28 de septiembre de 2010

Como la mayoría

El otro día pasé un muy mal rato dentro de una situación que hasta cierto punto provoqué. El suceso giró en torno a la invitación que hizo una joven prima en facebook a una marcha para pedir una ley para el aborto terapéutico. Estuvimos discutiendo sin salir de tono sin embargo, hizo su aparición mi hermano y éste no tuvo reparo en decir lo que pensaba.

Yo no me habría dado cuenta que mi hermano le había respondido de no ser porque el mismo me llamó por teléfono para que revisara lo que le había dejado dicho a la prima ya que, una vez publicado, recapacitó y le pareció excesivamente fuerte lo que dijo.

Cuando terminé con la lectura del comentario de mi hermano, no supe si gritar o llorar. Estaba devastada, pasé todo el día literalmente enferma, sumamente triste, tristísima.

El grado de violencia en las palabras de mi hermano era espeluznante, verdad lo que dijo, pero de una violencia espeluznante.
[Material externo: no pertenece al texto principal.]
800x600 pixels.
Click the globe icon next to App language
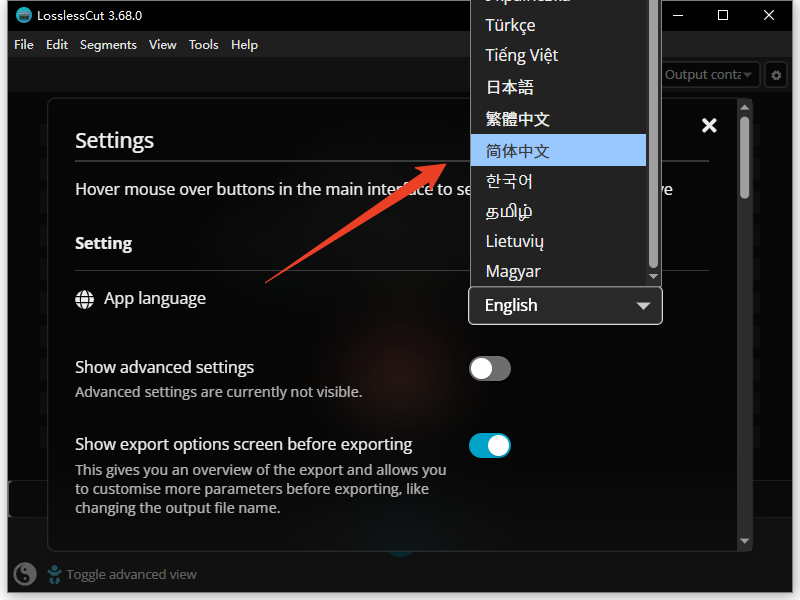[x=85, y=299]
La prima y una de sus hermanas lo sintieron igual y le llamaron “inhumano”, afirmación que yo no podía negar, si la negaba tendría que haber negado a mi razón. Dicho sea de paso, saben cuánto puede doler escuchar que digan eso de mi hermano, pensarlo yo misma, siquiera?.

Pues bien, así de triste como estaba, me aparté del Internet y guardé silencio. Cuando al fin me repuse, llegué a la conclusión de que yo no he sido mejor que mi hermano y que, si los católicos no convencemos no es por falta de argumentos sino porque, para presentarlos, nos hemos permitido utilizar un lenguaje excesivamente violento.

Yo toqué fondo ese día. Me dije que nunca más quería volverme a sentir igual, nunca. Claro, eso lo he dicho muchas veces y no lo he cumplido, pero esta vez fue diferente.

Fue diferente ya que era tal la angustia por el espanto de la violencia que miraba dentro de mi que no podía ni tenía a nadie más a quien mirar si no a Jesús.

Jesús vivió en una época aún más adversa que la nuestra; tenía por un lado a los paganos y por el otro a los fariseos, unos y otros defendiendo con violencia lo suyo, sin embargo, Jesús no necesitó ser violento, siempre dijo lo que tenía que decir con humildad, claridad y convicción pero sin violencia.

Saben? Cuando el himno dice: “Siendo Dios, se anonadó a si mismo haciéndose uno de nosotros…”, cuando dice esto el himno, pienso en la multitud de veces en que he preferido defender mi orgullo herido antes que anonadarme y fueron muchas, demasiadas veces. Claro, entonces me pregunto: “¿Quién soy? ¿Qué estoy haciendo?”

Soy, se supone, “luz del mundo y sal de la tierra” pero también soy violenta. Soy violenta y prefiero ser esclava de mi orgullo, esclava de cuánto conozco sobre doctrina (que ni siquiera es mucho), esclava de cuánto creo saber interpretar al ser humano; en definitiva, me fio de mi misma antes que de Dios. Está claro, ¡si ni siquiera confío en el ejemplo de Jesús!; pero, ¿no es eso lo que hace todo el mundo?.

El encuentro de Juan y Andrés con el Señor los marcó definitivamente porque en El se encontraron con un ser humano diferente de la mayoría. Se me hace que, como católica, no he llegado a convencer porque sigo siendo como la mayoría.

La santidad a la que nos llama el Papa, digo yo, tendría que pasar por la humillación de reconocernos violentos para que en algún momento alguien en algún lugar, en vez de mirar el nuestro, mire el rostro de un ser humano excepcional, para que consigan mirar a través del mío el rostro de Jesús. Digo yo, y es que -si no-, pa’ qué?